I gave him a frown, a steady unhappy expression. “There’s a reason you’re crawling the fucking earth trading in junk and reclaimed
ammunition, and I’m sitting here hiring you. When someone sells me out”—Wa Belling, handing me over to Kev Gatz and the Plague—“lies to me and leaves me for dead”—Michaleen,
staring down at me from the hover as it drifted away, leaving me to be bricked in Chengara—“I don’t fucking forget.”
You’re small, a voice whispered in my head. I blinked, ignoring it.

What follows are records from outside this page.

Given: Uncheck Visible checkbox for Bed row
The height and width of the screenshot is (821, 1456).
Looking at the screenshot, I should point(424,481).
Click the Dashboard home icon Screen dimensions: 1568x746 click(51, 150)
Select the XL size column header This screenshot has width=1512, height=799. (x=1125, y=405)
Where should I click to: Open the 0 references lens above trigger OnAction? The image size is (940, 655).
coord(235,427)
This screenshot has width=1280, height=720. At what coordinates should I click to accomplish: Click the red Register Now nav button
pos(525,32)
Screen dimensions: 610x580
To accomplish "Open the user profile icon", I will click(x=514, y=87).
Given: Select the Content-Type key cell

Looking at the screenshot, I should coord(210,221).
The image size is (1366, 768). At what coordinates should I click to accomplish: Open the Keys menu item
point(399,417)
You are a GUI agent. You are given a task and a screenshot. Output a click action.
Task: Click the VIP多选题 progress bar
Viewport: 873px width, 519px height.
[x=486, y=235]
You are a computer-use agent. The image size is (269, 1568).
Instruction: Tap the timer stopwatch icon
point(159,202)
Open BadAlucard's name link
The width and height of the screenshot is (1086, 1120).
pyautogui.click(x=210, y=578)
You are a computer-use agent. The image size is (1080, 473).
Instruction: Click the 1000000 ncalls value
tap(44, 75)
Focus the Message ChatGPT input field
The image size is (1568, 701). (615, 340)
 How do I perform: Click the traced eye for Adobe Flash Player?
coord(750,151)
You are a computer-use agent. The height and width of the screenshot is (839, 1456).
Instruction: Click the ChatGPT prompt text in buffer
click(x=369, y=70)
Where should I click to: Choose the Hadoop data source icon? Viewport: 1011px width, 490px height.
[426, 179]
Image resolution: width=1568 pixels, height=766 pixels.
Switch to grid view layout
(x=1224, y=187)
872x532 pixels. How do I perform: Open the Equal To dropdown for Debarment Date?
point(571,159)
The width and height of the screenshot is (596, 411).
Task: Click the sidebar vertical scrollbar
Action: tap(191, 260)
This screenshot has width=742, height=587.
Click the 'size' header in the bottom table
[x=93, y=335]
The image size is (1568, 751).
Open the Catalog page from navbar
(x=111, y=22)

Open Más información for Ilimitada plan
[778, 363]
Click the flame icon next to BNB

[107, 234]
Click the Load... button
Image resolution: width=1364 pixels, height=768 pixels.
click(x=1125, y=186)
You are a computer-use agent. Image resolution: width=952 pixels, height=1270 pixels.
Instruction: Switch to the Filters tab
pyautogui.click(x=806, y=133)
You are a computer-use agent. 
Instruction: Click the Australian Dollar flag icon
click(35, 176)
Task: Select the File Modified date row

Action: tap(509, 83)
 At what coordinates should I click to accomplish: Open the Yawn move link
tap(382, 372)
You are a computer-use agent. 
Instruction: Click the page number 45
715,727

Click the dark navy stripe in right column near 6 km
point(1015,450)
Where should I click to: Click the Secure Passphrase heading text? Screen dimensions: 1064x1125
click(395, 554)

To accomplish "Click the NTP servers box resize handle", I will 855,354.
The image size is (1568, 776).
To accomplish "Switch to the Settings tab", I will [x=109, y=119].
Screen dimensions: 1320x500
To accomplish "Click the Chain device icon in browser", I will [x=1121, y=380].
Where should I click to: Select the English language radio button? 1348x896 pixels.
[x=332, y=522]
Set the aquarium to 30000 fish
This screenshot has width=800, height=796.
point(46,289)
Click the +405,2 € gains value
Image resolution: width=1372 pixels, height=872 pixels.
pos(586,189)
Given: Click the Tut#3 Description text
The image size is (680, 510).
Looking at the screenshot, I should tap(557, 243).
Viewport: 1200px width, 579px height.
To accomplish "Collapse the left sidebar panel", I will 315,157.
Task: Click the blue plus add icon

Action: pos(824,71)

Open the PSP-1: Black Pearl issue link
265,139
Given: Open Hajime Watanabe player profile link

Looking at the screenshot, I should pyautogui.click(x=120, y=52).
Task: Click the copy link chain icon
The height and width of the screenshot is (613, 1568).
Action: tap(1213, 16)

Suddenly he was grinning, happy to oblige. Just like everyone else, if you were polite you got static. If you showed them
your fist, they got polite. “You pay’n the bills heeyah, so ohkay,” he said hurriedly. “I got mos’ de stuff you ask. Not easy t’transport heavy shit, t’big shit.” He spread
his chalky hands. “No ’overs any mo’, Av’ry. From here t’Florida you can’t get no ’overs. An if you could, the fucking armay be shoot’n your ass down, trust. So I can’t get the big items. And bullets is hard. Ammo. Hard. No one makin’ any’ting anymore. Nowhere. Mexico, sheeit,
usesta be, Mexico you get any’ting, now, no. Nothin’ in Mexico ’cept armay and cops, armay and cops, shootin’s at every’ting, bombing t’cities back to fuck.”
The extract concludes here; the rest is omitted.